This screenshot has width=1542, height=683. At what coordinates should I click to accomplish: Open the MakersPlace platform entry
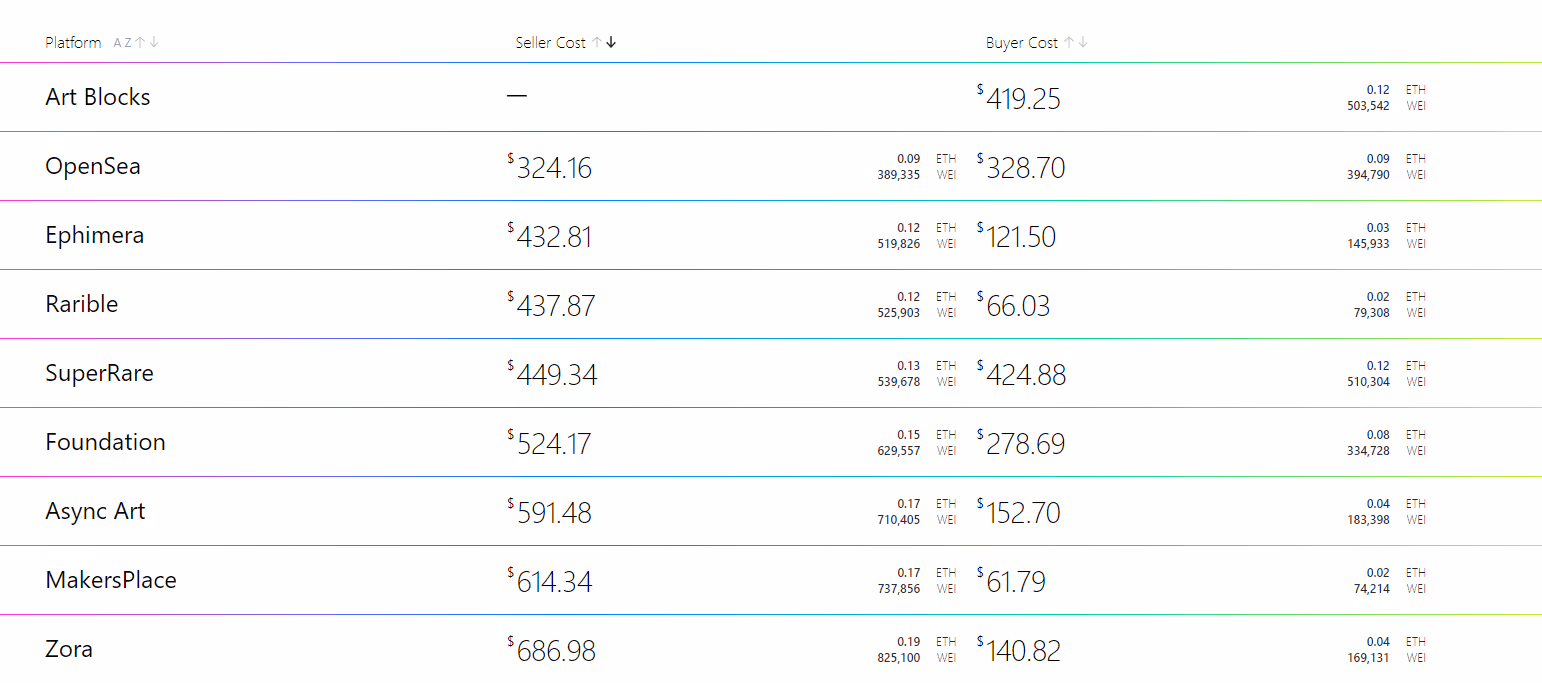[111, 580]
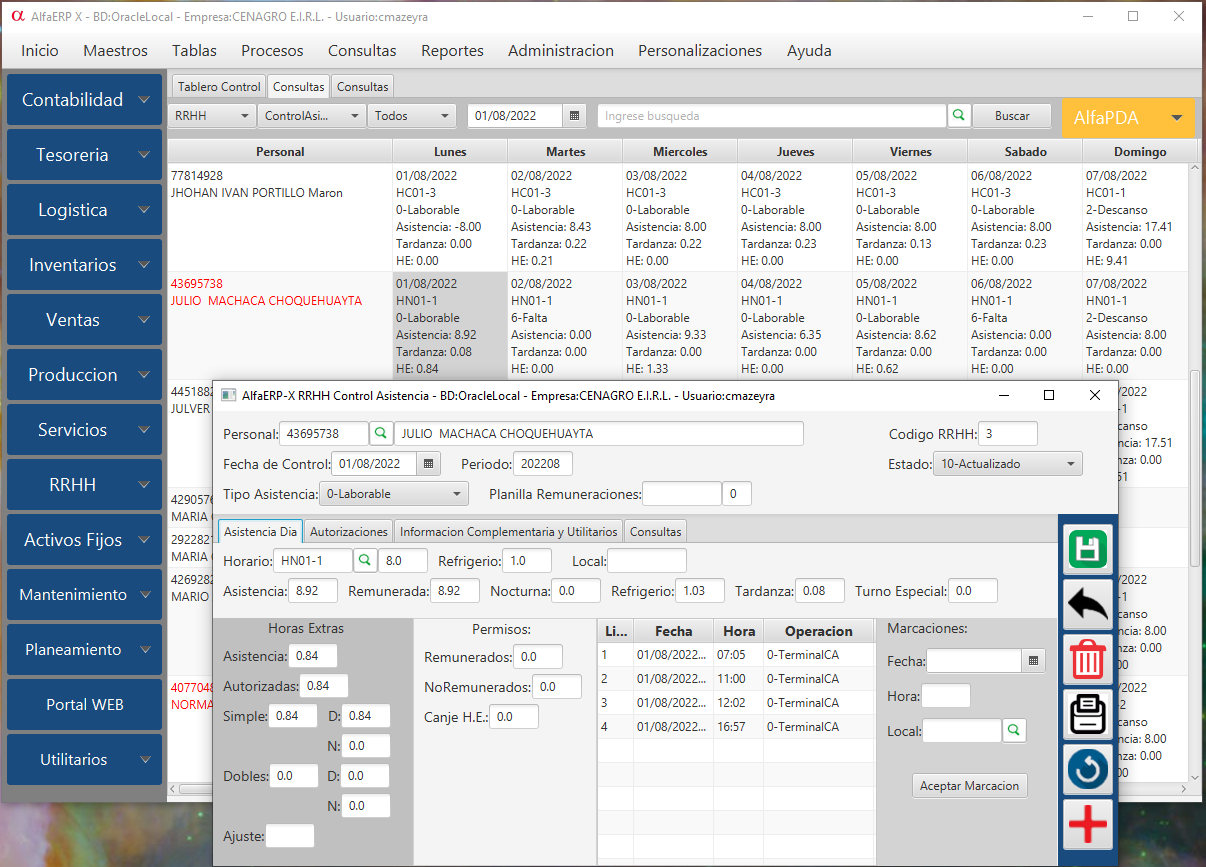Viewport: 1206px width, 867px height.
Task: Click the red trash delete icon
Action: (1089, 660)
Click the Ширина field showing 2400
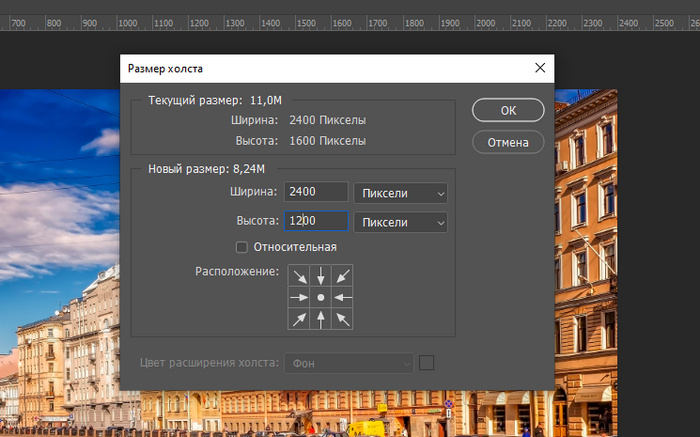 click(x=316, y=193)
^^^^^^^^
All the lines above must be written out exactly, without a single picture.

This screenshot has width=1542, height=683. At what coordinates should I click to accomplish: Open the MakersPlace platform entry
[111, 580]
Viewport: 1206px width, 867px height.
Task: Click the red trash delete icon
Action: (1089, 660)
Click the Ширина field showing 2400
 click(x=316, y=193)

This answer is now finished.